Changing stroke rehab and research worldwide now.Time is Brain! trillions and trillions of neurons that DIE each day because there are NO effective hyperacute therapies besides tPA(only 12% effective). I have 523 posts on hyperacute therapy, enough for researchers to spend decades proving them out. These are my personal ideas and blog on stroke rehabilitation and stroke research. Do not attempt any of these without checking with your medical provider. Unless you join me in agitating, when you need these therapies they won't be there.

What this blog is for:

My blog is not to help survivors recover, it is to have the 10 million yearly stroke survivors light fires underneath their doctors, stroke hospitals and stroke researchers to get stroke solved. 100% recovery. The stroke medical world is completely failing at that goal, they don't even have it as a goal. Shortly after getting out of the hospital and getting NO information on the process or protocols of stroke rehabilitation and recovery I started searching on the internet and found that no other survivor received useful information. This is an attempt to cover all stroke rehabilitation information that should be readily available to survivors so they can talk with informed knowledge to their medical staff. It lays out what needs to be done to get stroke survivors closer to 100% recovery. It's quite disgusting that this information is not available from every stroke association and doctors group.

Sunday, January 14, 2018

Improvement of skilled forelimb use induced by treatment with growth hormone and rehabilitation is dependent on the onset of the treatment after cortical

Benefits found that match human patients. Just when the hell is someone going to write up a stroke protocol on this? I'm guessing never since stroke patients have no say in anything about the stroke medical world. We are just pitiable objects to bring in donations to our fucking failures of stroke associations.

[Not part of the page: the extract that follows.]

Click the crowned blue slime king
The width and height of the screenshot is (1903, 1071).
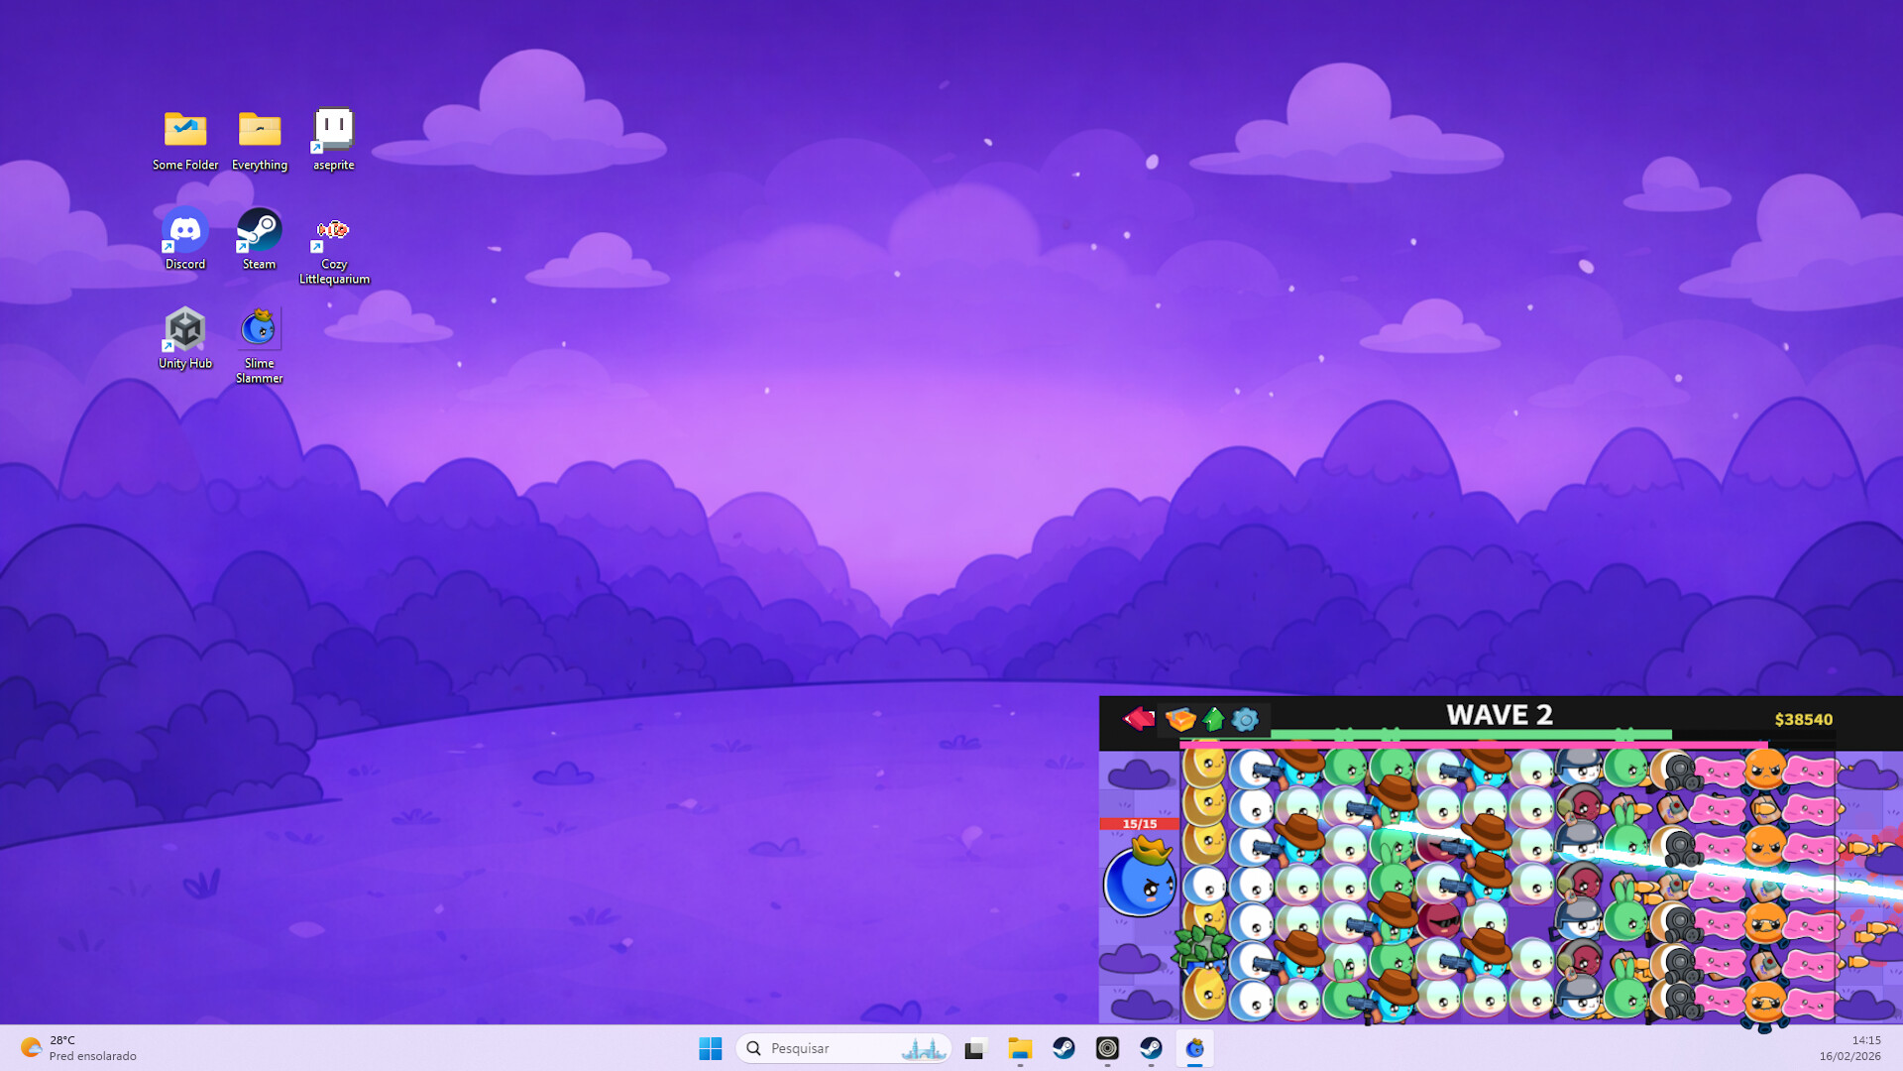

Improvement of skilled forelimb use induced by treatment with growth hormone and rehabilitation is dependent on the onset of the treatment after cortical ablation

Margarita Heredia, PhD1; Jesús Palomero, PhD1; Antonio de la Fuente, MD, PhD1; José María Criado, MD, PhD1; Javier Yajeya, MD, PhD1; Jesús Devesa, MD, PhD2; Pablo Devesa, PhD3; José Luis Vicente-Villardón, PhD4, Adelaida S Riolobos PhD1.
1 Department of Physiology and Pharmacology, Neuroscience Institute of Castilla y León (INCyL), University of Salamanca, Salamanca, Spain. 2 Scientific Direction, Medical Centre Foltra, Teo, Spain. 3 Research and Development. Medical Centre Foltra, Teo, Spain. 4 Department of Statistics, University of Salamanca, Salamanca, Spain.
Abstract
We previously demonstrated that the administration of growth hormone (GH) immediately after severe motor cortex injury, in rats, followed by rehabilitation, improved the functionality of the affected limb and re-expressed nestin in the undamaged contralateral motor cortex.
Here, we analyze whether positive GH effects are restricted to a time window after the cortical injury and if this is dependent on the re-expression of nestin and actin.
Injured animals were treated with GH (0.15 mg/kg/day) or vehicle, at days 7, 14 and 35 after cortical ablation, and rehabilitation was applied at short- and long-term after the lesion. On completion of the long-term rehabilitation, animals were sacrificed and nestin and actin were analyzed by immunoblotting in the undamaged contralateral motor cortex.
Giving GH at days 7 or 35 after the lesion, but not 14 days after it, led to a remarkable improvement in the functionality of the affected paw. The abundance of contralateral nestin and actin re-expression was clearly higher in GH-treated animals; probably because compensatory brain plasticity was established.
GH and immediate rehabilitation are key elements for repairing brain injuries, with the exception of a critical time period; that is, when the GH treatment starts 14 days after the lesion. Our data also indicate that there is not a clear plateau in the recovery from a brain injury. This agrees with our data in human patients.